MeVer GAN Detector v1.0
Olga Papadopoulou {olgapapa@iti.gr}
CERTH
This model detects images that have been generated by the StyleGAN2 architecture, as well as GAN images from similar GAN architectures. It is based on a ResNet-50 pretrained on ImageNet. The model is trained using the AdamW optimizer, the learning rate was equal to 10−3, and a step scheduler with 5 epochs was used. Weight decay is also applied with a factor of 5 · 10−5. A drop path rate of 0.1 is employed to prevent overfitting, which randomly drops entire paths (i.e., sequences of layers) in the model during training.
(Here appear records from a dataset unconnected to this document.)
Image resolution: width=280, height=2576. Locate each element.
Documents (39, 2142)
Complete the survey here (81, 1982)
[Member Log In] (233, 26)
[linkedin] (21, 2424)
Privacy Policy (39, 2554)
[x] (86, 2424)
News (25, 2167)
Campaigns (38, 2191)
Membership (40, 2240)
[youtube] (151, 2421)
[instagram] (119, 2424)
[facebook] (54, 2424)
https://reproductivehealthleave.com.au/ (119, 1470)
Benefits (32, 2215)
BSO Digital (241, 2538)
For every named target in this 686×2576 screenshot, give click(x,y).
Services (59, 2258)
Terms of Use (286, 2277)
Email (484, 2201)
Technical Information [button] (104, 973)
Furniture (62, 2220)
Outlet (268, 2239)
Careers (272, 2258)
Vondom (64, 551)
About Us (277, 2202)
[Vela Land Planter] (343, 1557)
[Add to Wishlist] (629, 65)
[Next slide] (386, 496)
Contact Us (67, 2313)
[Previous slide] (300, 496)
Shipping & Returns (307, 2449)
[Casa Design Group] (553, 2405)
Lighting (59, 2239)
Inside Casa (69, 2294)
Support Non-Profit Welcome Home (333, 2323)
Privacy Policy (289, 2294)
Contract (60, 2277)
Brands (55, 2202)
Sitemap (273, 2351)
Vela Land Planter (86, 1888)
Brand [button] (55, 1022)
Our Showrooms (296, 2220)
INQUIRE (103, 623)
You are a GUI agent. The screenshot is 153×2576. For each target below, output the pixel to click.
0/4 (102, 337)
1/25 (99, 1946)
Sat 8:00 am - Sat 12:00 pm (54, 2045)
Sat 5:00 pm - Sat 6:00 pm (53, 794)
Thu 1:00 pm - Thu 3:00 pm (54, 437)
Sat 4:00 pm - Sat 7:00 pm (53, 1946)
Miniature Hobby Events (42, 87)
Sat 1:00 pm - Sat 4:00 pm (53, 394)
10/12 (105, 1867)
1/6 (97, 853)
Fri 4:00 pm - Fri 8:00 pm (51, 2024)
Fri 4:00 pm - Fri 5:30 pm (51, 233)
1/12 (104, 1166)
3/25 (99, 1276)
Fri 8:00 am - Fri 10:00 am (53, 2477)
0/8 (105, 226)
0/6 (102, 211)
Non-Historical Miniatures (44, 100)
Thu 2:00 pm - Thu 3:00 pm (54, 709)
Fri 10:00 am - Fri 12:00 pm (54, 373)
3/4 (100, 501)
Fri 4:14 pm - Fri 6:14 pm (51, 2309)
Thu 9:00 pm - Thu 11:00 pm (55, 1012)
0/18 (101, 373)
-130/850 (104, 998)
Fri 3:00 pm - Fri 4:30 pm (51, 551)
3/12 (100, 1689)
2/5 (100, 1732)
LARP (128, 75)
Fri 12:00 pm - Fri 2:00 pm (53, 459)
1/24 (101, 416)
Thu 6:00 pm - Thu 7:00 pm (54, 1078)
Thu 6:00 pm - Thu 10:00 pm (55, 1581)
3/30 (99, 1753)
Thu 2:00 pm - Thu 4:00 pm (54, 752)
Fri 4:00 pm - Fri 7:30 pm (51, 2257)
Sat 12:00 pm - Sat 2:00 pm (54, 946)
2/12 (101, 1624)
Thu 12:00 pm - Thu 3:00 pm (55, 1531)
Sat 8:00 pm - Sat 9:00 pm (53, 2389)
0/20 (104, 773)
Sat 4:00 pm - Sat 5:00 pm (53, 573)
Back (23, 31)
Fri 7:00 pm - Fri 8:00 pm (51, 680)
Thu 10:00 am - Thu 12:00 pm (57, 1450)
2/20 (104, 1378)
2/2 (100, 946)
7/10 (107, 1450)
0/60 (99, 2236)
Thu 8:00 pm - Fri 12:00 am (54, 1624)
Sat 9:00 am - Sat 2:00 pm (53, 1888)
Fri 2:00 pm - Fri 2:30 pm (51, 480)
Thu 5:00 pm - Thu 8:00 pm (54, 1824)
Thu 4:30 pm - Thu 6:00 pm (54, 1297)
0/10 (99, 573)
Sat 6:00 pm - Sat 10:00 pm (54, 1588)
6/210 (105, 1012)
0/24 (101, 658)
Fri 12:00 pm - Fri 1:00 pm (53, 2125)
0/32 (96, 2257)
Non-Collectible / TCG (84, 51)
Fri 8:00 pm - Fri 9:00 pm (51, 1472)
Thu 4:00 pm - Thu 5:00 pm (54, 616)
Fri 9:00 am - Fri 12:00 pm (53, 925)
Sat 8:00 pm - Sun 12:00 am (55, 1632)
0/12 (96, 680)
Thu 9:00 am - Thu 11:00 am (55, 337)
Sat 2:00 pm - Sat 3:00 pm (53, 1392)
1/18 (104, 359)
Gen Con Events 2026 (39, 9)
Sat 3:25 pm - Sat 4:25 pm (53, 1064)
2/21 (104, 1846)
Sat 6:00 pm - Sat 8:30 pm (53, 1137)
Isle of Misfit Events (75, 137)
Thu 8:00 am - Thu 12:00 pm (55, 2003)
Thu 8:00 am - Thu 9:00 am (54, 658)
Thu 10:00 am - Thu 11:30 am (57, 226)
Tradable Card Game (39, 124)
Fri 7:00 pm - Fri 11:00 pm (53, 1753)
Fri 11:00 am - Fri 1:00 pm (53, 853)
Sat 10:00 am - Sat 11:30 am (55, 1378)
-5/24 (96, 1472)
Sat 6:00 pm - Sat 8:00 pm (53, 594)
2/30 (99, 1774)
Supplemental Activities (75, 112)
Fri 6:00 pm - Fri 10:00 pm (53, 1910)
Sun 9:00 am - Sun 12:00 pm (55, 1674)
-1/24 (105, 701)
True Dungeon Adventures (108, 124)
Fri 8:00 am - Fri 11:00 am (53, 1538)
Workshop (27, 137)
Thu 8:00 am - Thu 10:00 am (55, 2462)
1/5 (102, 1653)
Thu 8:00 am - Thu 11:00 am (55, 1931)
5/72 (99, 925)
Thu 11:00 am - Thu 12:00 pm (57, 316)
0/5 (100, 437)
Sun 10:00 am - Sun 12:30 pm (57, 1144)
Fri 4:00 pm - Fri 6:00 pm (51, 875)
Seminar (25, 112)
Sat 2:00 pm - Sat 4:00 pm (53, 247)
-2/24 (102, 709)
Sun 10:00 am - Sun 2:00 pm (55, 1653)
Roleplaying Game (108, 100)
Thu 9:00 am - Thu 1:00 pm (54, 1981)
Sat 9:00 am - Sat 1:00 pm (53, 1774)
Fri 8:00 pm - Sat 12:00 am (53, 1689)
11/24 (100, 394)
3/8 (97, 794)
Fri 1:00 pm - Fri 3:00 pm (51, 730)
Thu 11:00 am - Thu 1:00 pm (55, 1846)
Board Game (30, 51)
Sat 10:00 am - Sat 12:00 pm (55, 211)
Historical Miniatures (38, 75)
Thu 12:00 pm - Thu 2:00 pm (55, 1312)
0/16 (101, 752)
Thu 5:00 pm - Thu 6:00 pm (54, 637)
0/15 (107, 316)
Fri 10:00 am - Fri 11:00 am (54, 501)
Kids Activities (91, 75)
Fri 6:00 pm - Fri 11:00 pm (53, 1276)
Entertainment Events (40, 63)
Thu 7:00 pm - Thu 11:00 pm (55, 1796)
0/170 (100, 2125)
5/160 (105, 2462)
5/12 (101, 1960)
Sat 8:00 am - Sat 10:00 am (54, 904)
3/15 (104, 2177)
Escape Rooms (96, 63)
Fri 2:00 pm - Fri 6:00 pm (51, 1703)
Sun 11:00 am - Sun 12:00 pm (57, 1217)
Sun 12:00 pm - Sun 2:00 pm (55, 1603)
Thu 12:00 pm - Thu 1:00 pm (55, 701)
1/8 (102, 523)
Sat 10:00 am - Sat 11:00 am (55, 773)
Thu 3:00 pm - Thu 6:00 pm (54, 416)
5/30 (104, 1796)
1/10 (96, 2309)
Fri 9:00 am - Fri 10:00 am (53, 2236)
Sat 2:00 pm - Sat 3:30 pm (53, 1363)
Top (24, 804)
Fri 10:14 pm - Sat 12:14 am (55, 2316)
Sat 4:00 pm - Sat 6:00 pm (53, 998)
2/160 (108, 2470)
The training set contains images 35.000 real images of FFHQ (human faces) and 35.000 generated images from the corresponding StyleGAN2 pretrained NVIDIA model (that were selected with the GIQA method). The model was trained using strong augmentation schemes in order to achieve high generalization scores in different semantic domains (for e.g. AFHQ).
v1.0, created 15/06/2023
Dogoulis, P., Kordopatis-Zilos, G., Kompatsiaris, I., & Papadopoulos, S. (2023, June). Improving Synthetically Generated Image Detection in Cross-Concept Settings. In Proceedings of the 2nd ACM International Workshop on Multimedia AI against Disinformation (pp. 28-35).